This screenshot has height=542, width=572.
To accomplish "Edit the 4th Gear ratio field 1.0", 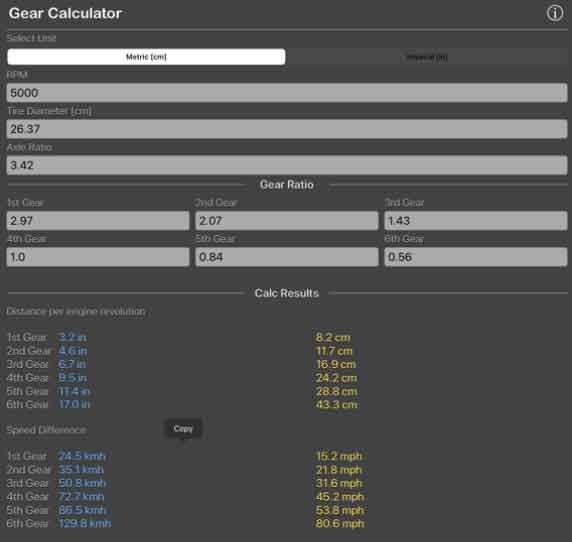I will tap(98, 257).
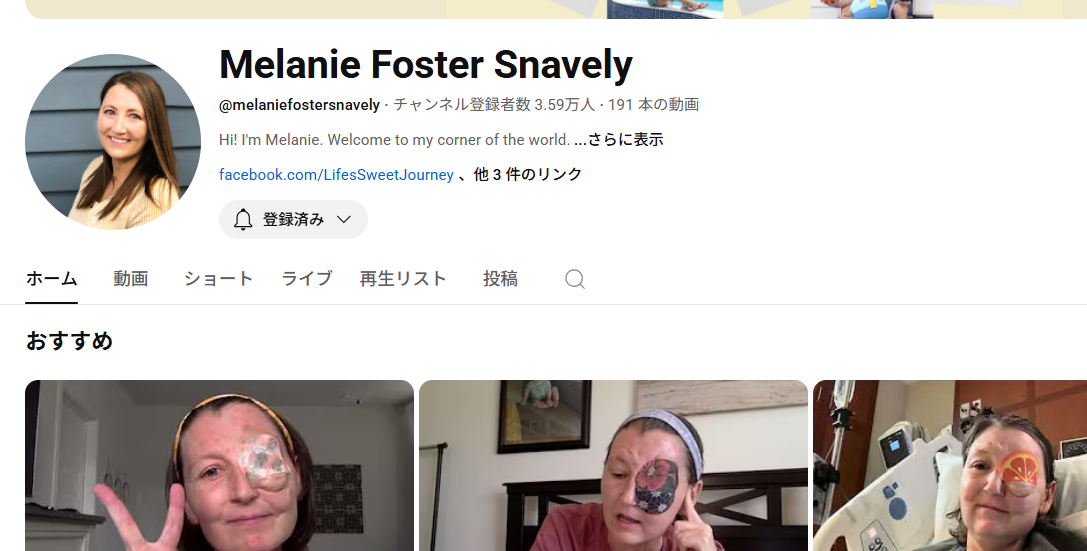
Task: Open the flower eye patch video thumbnail
Action: [614, 466]
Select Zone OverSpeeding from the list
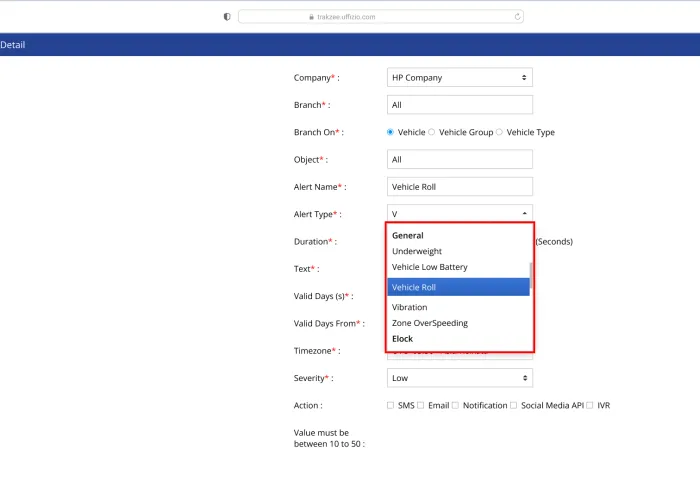700x500 pixels. click(430, 324)
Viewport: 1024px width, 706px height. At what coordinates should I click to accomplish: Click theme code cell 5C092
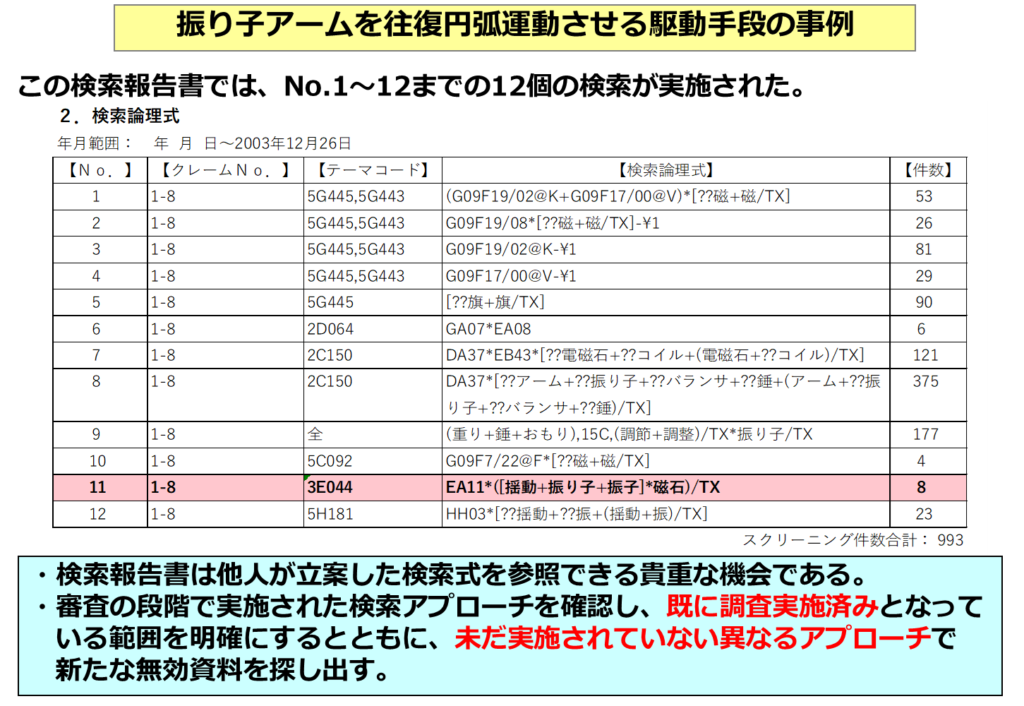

◆ **STATED PROBLEM**: Could you copy the material word for word, starting at the line containing "Select Zone OverSpeeding from the list" and running through the end, with the pictures left out?

◆ **ANSWER TO THIS EXERCISE**:
Select Zone OverSpeeding from the list
700x500 pixels. click(430, 324)
Viewport: 1024px width, 706px height. At what coordinates should I click to accomplish: Click theme code cell 5C092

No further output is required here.